Héritage et postérité
Molière est le dramaturge le plus joué au monde après Shakespeare. La Comédie-Française, fondée en 1680 par la fusion de la troupe de Molière avec celle de l’Hôtel de Bourgogne, est surnommée « la Maison de Molière » et joue ses pièces chaque année sans interruption depuis trois siècles et demi.
Son influence dépasse le théâtre. La langue française est appelée « la langue de Molière » dans le monde entier. Ses personnages sont devenus des noms communs ou des références universelles : un « tartuffe » désigne un hypocrite, un « harpagon » un avare, un « monsieur jourdain » un bourgeois prétentieux. Ses répliques sont passées dans le langage courant — « que diable allait-il faire dans cette galère ? » ou « nous avons changé tout cela ».
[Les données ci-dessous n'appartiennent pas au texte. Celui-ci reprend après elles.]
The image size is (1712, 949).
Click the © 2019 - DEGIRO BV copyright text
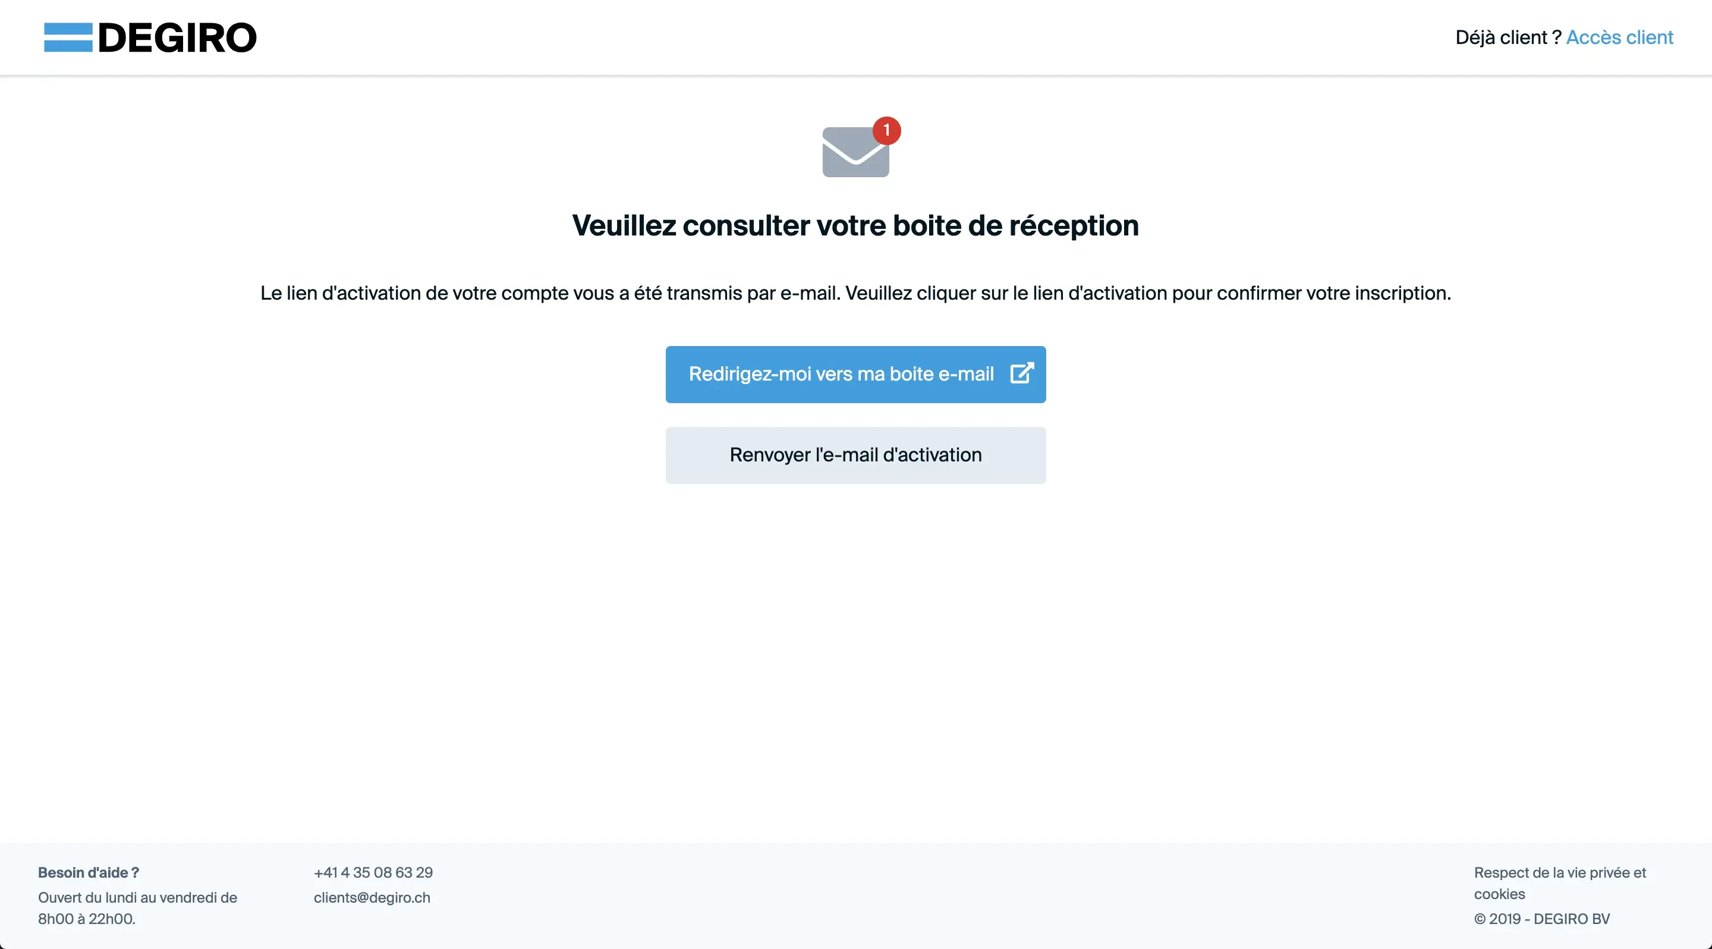point(1541,918)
Il est étudié de la sixième à la terminale dans le système scolaire français, et ses pièces sont au programme du bac de français pratiquement chaque année. En dehors de la France, il est joué à Broadway, au West End de Londres, dans les théâtres de Tokyo, de Moscou, de Buenos Aires. Son théâtre traverse les cultures parce qu’il touche à ce qui est universel dans la nature humaine : la vanité, l’avarice, l’hypocrisie, la peur de la maladie, le conflit entre les générations.